**EXTRACTED TEXT**
>>>

FIG. 2 is a block diagram schematically showing a live-round shooting simulation provision apparatus according to at least one embodiment.


A live-round shooting simulation provision apparatus 150 according to at least one embodiment includes a simulation image controller 210, a gaze determination unit 212, a sensing processing unit 220, an impact point calculation unit 230, a target position calculation unit 240, a movement path calculation unit 250, and a result calculation unit 260. A live-round shooting simulation provision apparatus 150 according to at least one embodiment is described as being realized by a hardware module that provides shooting simulation for shooting practice using live rounds. However, the present disclosure is not limited thereto. The live-round shooting simulation provision apparatus may be realized by a software module loaded in a predetermined shooting control device so as to use hardware.


The simulation image controller 210 performs control such that the simulation image data is transmitted to the projector 110, which is installed in the live-round shooting room, and the simulation image is output to a specific area in the live-round shooting room. Here, the simulation image is a first-person image in which the shooter takes shooting practice or shooting training or plays a shooting game while looking at a target, a background, etc. The simulation image may be an image similar to an image for a shooting game or a first-person shooter (FPS). The simulation image may be output to at least three inner walls of the live-round shooting room or to an image screen 120 installed so as to be spaced apart from at least three inner walls by a predetermined distance in the state of being parallel to the inner walls.


The simulation image controller 210 may transmit the simulation image data previously stored in the live-round shooting simulation provision apparatus 150 to the projector 110. However, the present disclosure is not limited thereto. For example, the shooting simulation provision apparatus 150 may further include a data acquisition unit (not shown) for acquiring simulation image data corresponding to the shooting practice theme from an external server. Here, the external server may be a server for providing simulation image data corresponding to a shooting practice theme, such as a shooting game, basic shooting practice, shooting sport practice, a military operation, terror training, or hostage rescue. In this case, the simulation image controller 210 transmits the simulation image data corresponding to the shooting practice theme to the projector 110 such that the simulation image about the shooting practice theme is output.


The simulation image controller 210 may be operated together with the gaze determination unit 212 and the sensing processing unit 220 in order to change the simulation image data that is transmitted to the projector 110. In other words, the simulation image controller 210 may control the simulation image data in order to reflect, in real time, shooting practice situations that occur in the live-round shooting room in the simulation image based on the sensing information received from the sensors 130.


The gaze determination unit 212 determines the gaze position of the shooter based on the gaze sensing information acquired from the sensors 130. The gaze determination unit 212 may determine the gaze position of the shooter using the gaze sensing information acquired from the gaze sensor 132 mounted at a hat of the shooter or to a sound device 140 that the shooter wears, such as a headset. That is, the gaze determination unit 212 may determine the gaze position of the shooter, such as the gaze direction of the shooter, the screen corresponding to the gaze of the shooter, the height of the gaze of the shooter, and the movement of the gaze of the shooter, based on the gaze sensing information. Here, the gaze sensing information may be information including variation of the gaze by being oriented upwards, downward, leftwards, and rightwards relative to the predetermined reference gaze or the coordinate value at which the gaze of the shooter is sensed, which is one of the predetermined coordinate values on the wall of the live-round shooting room or on the image screen 120.

<<<

**RAW DATA**
>>>

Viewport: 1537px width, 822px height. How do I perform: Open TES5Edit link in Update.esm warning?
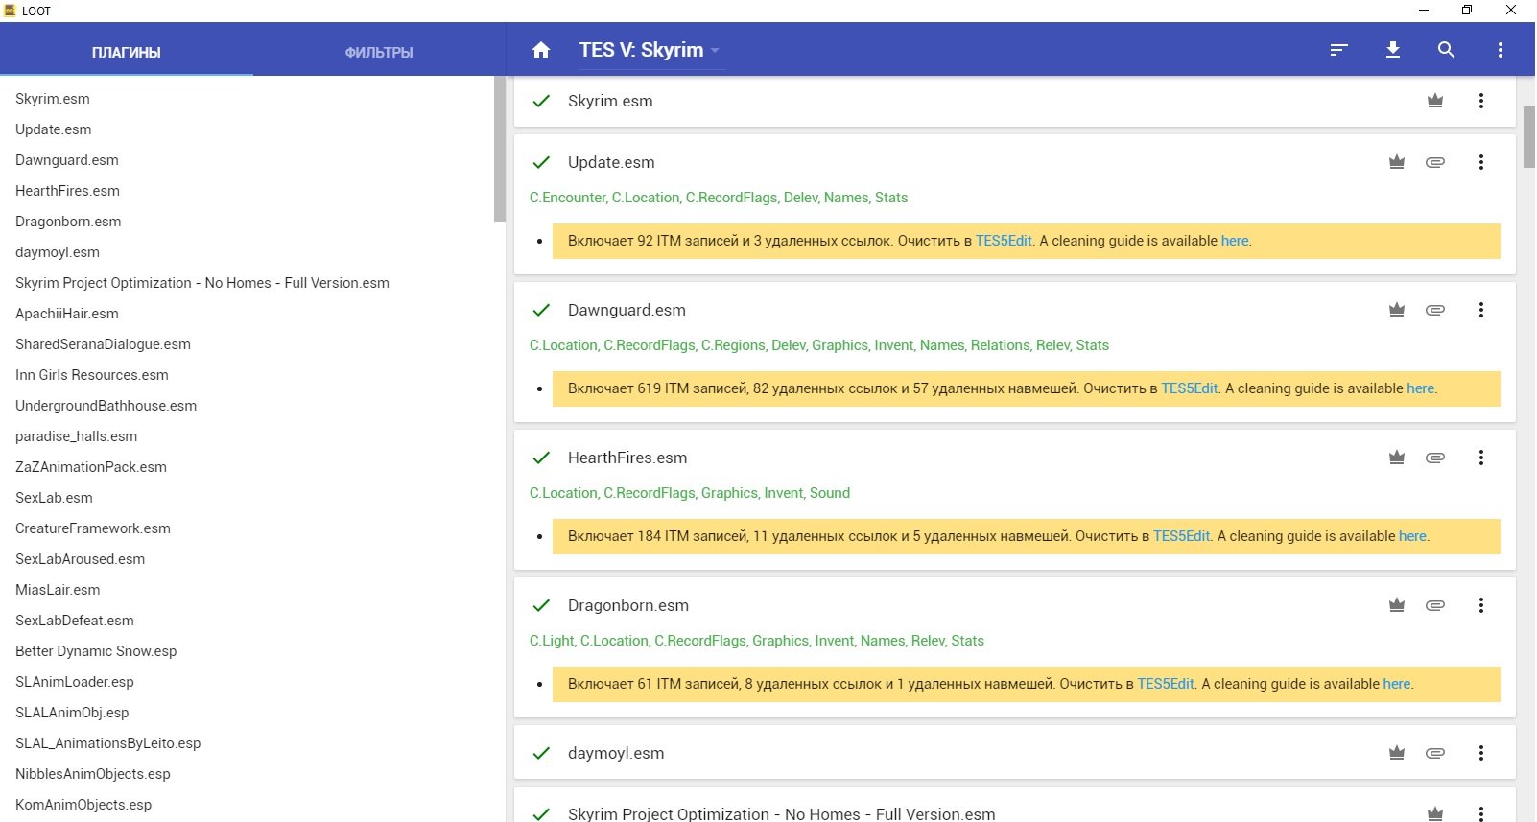pos(1004,241)
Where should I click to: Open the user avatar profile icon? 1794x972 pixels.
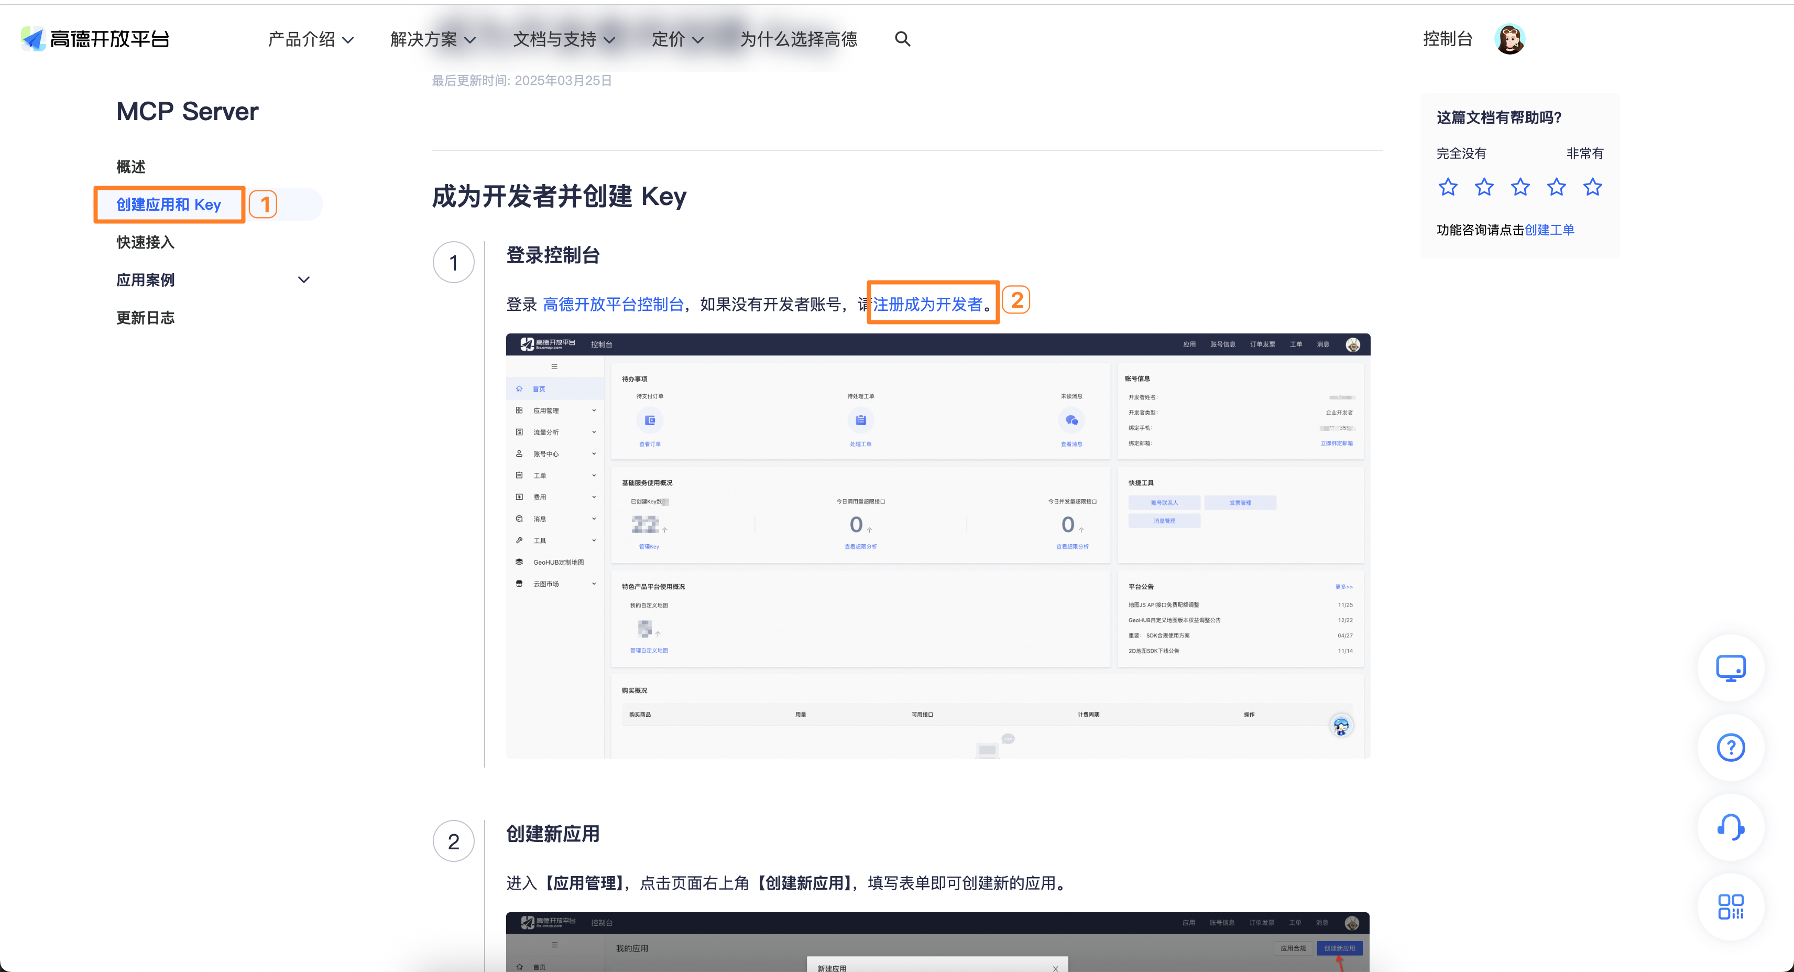1509,39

<<<

**PROBLEM DESCRIPTION**
According to the shooting simulation excerpt, where may the gaze sensor 132 be mounted? The lines above aren't needed for this.

**COMPLETE RESPONSE**
At a hat of the shooter or on a sound device 140 that the shooter wears, such as a headset.